# Task to carry out
All entries are to be repeated exactly as shown below.

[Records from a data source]

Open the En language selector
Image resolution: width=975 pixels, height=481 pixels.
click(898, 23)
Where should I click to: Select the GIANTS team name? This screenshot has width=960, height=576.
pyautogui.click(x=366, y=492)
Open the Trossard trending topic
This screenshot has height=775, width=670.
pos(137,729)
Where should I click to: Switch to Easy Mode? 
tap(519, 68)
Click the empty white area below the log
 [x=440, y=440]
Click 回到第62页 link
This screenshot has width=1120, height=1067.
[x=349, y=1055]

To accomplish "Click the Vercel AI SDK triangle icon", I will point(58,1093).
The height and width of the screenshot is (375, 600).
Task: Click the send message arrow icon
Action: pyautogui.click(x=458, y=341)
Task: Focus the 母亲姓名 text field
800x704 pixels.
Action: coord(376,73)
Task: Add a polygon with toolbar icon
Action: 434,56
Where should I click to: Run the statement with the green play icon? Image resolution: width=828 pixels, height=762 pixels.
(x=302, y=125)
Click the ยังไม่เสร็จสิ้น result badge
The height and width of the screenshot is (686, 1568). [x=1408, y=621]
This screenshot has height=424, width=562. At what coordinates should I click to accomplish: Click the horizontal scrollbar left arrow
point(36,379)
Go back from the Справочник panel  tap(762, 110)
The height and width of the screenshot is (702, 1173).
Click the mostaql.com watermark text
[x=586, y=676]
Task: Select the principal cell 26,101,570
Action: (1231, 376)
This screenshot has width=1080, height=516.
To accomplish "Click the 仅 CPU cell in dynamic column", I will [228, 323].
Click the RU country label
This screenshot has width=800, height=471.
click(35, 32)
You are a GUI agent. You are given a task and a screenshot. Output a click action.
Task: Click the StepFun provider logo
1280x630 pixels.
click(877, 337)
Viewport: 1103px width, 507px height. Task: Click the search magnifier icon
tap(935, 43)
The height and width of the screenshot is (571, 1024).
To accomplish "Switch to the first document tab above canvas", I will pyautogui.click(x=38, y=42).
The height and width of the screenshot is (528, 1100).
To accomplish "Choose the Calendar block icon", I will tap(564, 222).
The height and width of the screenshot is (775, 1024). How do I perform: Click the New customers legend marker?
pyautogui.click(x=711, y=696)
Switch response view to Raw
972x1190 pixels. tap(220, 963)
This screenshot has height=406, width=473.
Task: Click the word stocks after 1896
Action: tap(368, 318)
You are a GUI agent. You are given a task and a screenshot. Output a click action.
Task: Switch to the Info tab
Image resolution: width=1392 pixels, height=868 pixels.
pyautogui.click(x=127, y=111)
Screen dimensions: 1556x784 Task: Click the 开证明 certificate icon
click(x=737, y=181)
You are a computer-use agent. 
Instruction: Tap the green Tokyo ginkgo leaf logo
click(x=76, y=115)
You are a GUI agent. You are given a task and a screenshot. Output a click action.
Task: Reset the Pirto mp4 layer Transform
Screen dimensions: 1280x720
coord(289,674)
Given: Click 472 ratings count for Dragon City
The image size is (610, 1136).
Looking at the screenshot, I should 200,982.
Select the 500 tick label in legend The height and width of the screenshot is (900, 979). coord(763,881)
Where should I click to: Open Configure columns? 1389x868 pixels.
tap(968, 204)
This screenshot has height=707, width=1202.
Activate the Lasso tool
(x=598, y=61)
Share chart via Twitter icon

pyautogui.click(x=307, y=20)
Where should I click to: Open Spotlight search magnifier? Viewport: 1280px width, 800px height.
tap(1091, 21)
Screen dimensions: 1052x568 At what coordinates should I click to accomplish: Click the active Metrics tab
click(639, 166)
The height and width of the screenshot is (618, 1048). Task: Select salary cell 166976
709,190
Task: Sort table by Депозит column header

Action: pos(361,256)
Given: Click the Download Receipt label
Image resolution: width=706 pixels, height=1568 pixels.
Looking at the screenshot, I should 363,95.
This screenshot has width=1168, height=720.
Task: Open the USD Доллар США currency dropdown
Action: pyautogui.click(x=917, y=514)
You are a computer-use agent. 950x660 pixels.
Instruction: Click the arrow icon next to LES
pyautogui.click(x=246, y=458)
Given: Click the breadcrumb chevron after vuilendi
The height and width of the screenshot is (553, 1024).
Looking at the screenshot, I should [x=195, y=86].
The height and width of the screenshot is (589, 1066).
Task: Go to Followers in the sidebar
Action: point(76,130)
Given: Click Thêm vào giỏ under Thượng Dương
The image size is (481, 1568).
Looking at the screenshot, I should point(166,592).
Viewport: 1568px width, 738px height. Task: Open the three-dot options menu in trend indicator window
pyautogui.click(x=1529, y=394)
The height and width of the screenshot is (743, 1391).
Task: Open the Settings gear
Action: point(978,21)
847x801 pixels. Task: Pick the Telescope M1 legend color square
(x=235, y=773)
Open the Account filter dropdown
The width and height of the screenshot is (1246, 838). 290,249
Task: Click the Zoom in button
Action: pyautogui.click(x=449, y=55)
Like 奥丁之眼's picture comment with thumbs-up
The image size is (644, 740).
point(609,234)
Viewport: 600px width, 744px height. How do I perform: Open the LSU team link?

# Result of the task
Open the En language selector
Image resolution: width=975 pixels, height=481 pixels.
click(898, 23)
Where should I click to: Select the GIANTS team name? This screenshot has width=960, height=576.
pyautogui.click(x=366, y=492)
Open the Trossard trending topic
This screenshot has height=775, width=670.
pos(137,729)
Where should I click to: Switch to Easy Mode? 
tap(519, 68)
Click the empty white area below the log
 [x=440, y=440]
Click 回到第62页 link
This screenshot has width=1120, height=1067.
[x=349, y=1055]

To accomplish "Click the Vercel AI SDK triangle icon", I will point(58,1093).
The height and width of the screenshot is (375, 600).
Task: Click the send message arrow icon
Action: pyautogui.click(x=458, y=341)
Task: Focus the 母亲姓名 text field
800x704 pixels.
Action: coord(376,73)
Task: Add a polygon with toolbar icon
Action: 434,56
Where should I click to: Run the statement with the green play icon? Image resolution: width=828 pixels, height=762 pixels.
(x=302, y=125)
Click the ยังไม่เสร็จสิ้น result badge
The height and width of the screenshot is (686, 1568). [x=1408, y=621]
This screenshot has height=424, width=562. At what coordinates should I click to accomplish: Click the horizontal scrollbar left arrow
point(36,379)
Go back from the Справочник panel  tap(762, 110)
The height and width of the screenshot is (702, 1173).
Click the mostaql.com watermark text
[x=586, y=676]
Task: Select the principal cell 26,101,570
Action: (1231, 376)
This screenshot has width=1080, height=516.
To accomplish "Click the 仅 CPU cell in dynamic column", I will [228, 323].
Click the RU country label
This screenshot has width=800, height=471.
click(35, 32)
You are a GUI agent. You are given a task and a screenshot. Output a click action.
Task: Click the StepFun provider logo
1280x630 pixels.
click(877, 337)
Viewport: 1103px width, 507px height. Task: Click the search magnifier icon
tap(935, 43)
The height and width of the screenshot is (571, 1024).
To accomplish "Switch to the first document tab above canvas", I will pyautogui.click(x=38, y=42).
The height and width of the screenshot is (528, 1100).
To accomplish "Choose the Calendar block icon", I will tap(564, 222).
The height and width of the screenshot is (775, 1024). How do I perform: Click the New customers legend marker?
pyautogui.click(x=711, y=696)
Switch response view to Raw
972x1190 pixels. tap(220, 963)
This screenshot has height=406, width=473.
Task: Click the word stocks after 1896
Action: tap(368, 318)
You are a GUI agent. You are given a task and a screenshot. Output a click action.
Task: Switch to the Info tab
Image resolution: width=1392 pixels, height=868 pixels.
pyautogui.click(x=127, y=111)
Screen dimensions: 1556x784 Task: Click the 开证明 certificate icon
click(x=737, y=181)
You are a computer-use agent. 
Instruction: Tap the green Tokyo ginkgo leaf logo
click(x=76, y=115)
You are a GUI agent. You are given a task and a screenshot. Output a click action.
Task: Reset the Pirto mp4 layer Transform
Screen dimensions: 1280x720
coord(289,674)
Given: Click 472 ratings count for Dragon City
The image size is (610, 1136).
Looking at the screenshot, I should 200,982.
Select the 500 tick label in legend The height and width of the screenshot is (900, 979). coord(763,881)
Where should I click to: Open Configure columns? 1389x868 pixels.
tap(968, 204)
This screenshot has height=707, width=1202.
Activate the Lasso tool
(x=598, y=61)
Share chart via Twitter icon

pyautogui.click(x=307, y=20)
Where should I click to: Open Spotlight search magnifier? Viewport: 1280px width, 800px height.
tap(1091, 21)
Screen dimensions: 1052x568 At what coordinates should I click to accomplish: Click the active Metrics tab
click(639, 166)
The height and width of the screenshot is (618, 1048). Task: Select salary cell 166976
709,190
Task: Sort table by Депозит column header

Action: pos(361,256)
Given: Click the Download Receipt label
Image resolution: width=706 pixels, height=1568 pixels.
Looking at the screenshot, I should 363,95.
This screenshot has width=1168, height=720.
Task: Open the USD Доллар США currency dropdown
Action: pyautogui.click(x=917, y=514)
You are a computer-use agent. 950x660 pixels.
Instruction: Click the arrow icon next to LES
pyautogui.click(x=246, y=458)
Given: Click the breadcrumb chevron after vuilendi
The height and width of the screenshot is (553, 1024).
Looking at the screenshot, I should [x=195, y=86].
The height and width of the screenshot is (589, 1066).
Task: Go to Followers in the sidebar
Action: point(76,130)
Given: Click Thêm vào giỏ under Thượng Dương
The image size is (481, 1568).
Looking at the screenshot, I should point(166,592).
Viewport: 1568px width, 738px height. Task: Open the three-dot options menu in trend indicator window
pyautogui.click(x=1529, y=394)
The height and width of the screenshot is (743, 1391).
Task: Open the Settings gear
Action: point(978,21)
847x801 pixels. Task: Pick the Telescope M1 legend color square
(x=235, y=773)
Open the Account filter dropdown
The width and height of the screenshot is (1246, 838). 290,249
Task: Click the Zoom in button
Action: pyautogui.click(x=449, y=55)
Like 奥丁之眼's picture comment with thumbs-up
The image size is (644, 740).
point(609,234)
Viewport: 600px width, 744px height. How do I perform: Open the LSU team link?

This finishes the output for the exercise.